> _Document excerpt_
--- Start ---

I meant sticklebacks and minnows for native species, I did say depending on size as 110 litres could be 3-4ft in length which would be fine for a rainbow snakehead and a smaller species of target such as Monotrete Abei 10cm or Monotrete Cochinchinensis 8cm.


----------



## Mynki (Mar 24, 2010)

Kif said:


> I meant sticklebacks and minnows for native species, I did say depending on size as 110 litres could be 3-4ft in length which would be fine for a rainbow snakehead and a smaller species of target such as Monotrete Abei 10cm or Monotrete Cochinchinensis 8cm.


 It wont be 4' in length. Work out the dimensions and you'll see what I mean. To keep a snakehead ethically, you really need a tank around six times it's maximum length, with the tank width being around double it's maximum length for it to grow to its natural size and be able to take off, swim and stop properly. A 110 litre tank would be too small.


----------



## Kif (Jan 15, 2010)

Mynki said:


> It wont be 4' in length. Work out the dimensions and you'll see what I mean. To keep a snakehead ethically, you really need a tank around six times it's maximum length, with the tank width being around double it's maximum length for it to grow to its natural size and be able to take off, swim and stop properly. A 110 litre tank would be too small.


I agree with the the 6xL 2xW rule nothing wrong with that at all, ethical fish keeping is the way everyone should stock their tank but a 120x30x30 is 110 litres which gives 6xL 2xW* *just*.

--- End ---

> _Required work_
• A. Reproduce word for word the stretch of the snakehead tank thread from "## Kif (Jan" through "6xL 2xW* *just*.".
• B. In the snakehead tank thread, what dimensions does Kif give for a 110 litre tank?
• C. Extend the snakehead tank thread, picking up after its final sentence.

> _Information shown_
--- Start ---

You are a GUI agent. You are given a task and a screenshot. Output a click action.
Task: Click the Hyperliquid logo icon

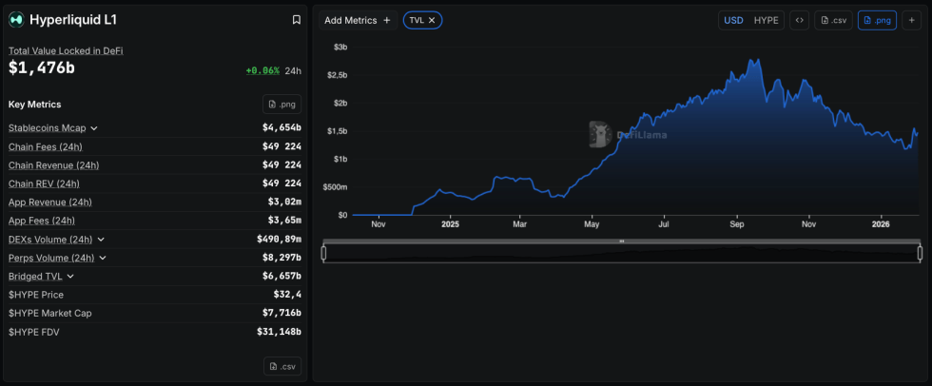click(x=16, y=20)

--- End ---
--- Start ---

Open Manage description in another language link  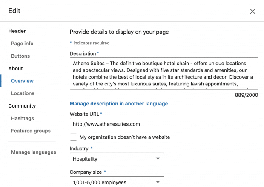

--- End ---

> _Answers to the exercises_
• A.
## Kif (Jan 15, 2010)

Mynki said:


> It wont be 4' in length. Work out the dimensions and you'll see what I mean. To keep a snakehead ethically, you really need a tank around six times it's maximum length, with the tank width being around double it's maximum length for it to grow to its natural size and be able to take off, swim and stop properly. A 110 litre tank would be too small.


I agree with the the 6xL 2xW rule nothing wrong with that at all, ethical fish keeping is the way everyone should stock their tank but a 120x30x30 is 110 litres which gives 6xL 2xW* *just*.

• B. 120x30x30

• C.
----------



## Mynki (Mar 24, 2010)

Kif said:


> I agree with the the 6xL 2xW rule nothing wrong with that at all, ethical fish keeping is the way everyone should stock their tank but a 120x30x30 is 110 litres which gives 6xL 2xW* *just*.


 Good. But out of all the tank manufacturers currently making tanks, who makes one only 30cm high and 120cm long?

A bespoke tank could be built that size, but remember you need to use 10% to 15% for displacement for substrate and décor etc. Hence my comments. Hope that makes sense?


----------



## Kif (Jan 15, 2010)

Mynki said:


> Good. But out of all the tank manufacturers currently making tanks, who makes one only 30cm high and 120cm long?
> 
> A bespoke tank could be built that size, but remember you need to use 10% to 15% for displacement for substrate and décor etc. Hence my comments. Hope that makes sense?


Yes I understand, I guess I'm thinking old school were you could just buy an empty glass tank against something like a Jewel setup etc, and yes your right they don't come in those sizes.


----------



## scottishsany (Nov 5, 2009)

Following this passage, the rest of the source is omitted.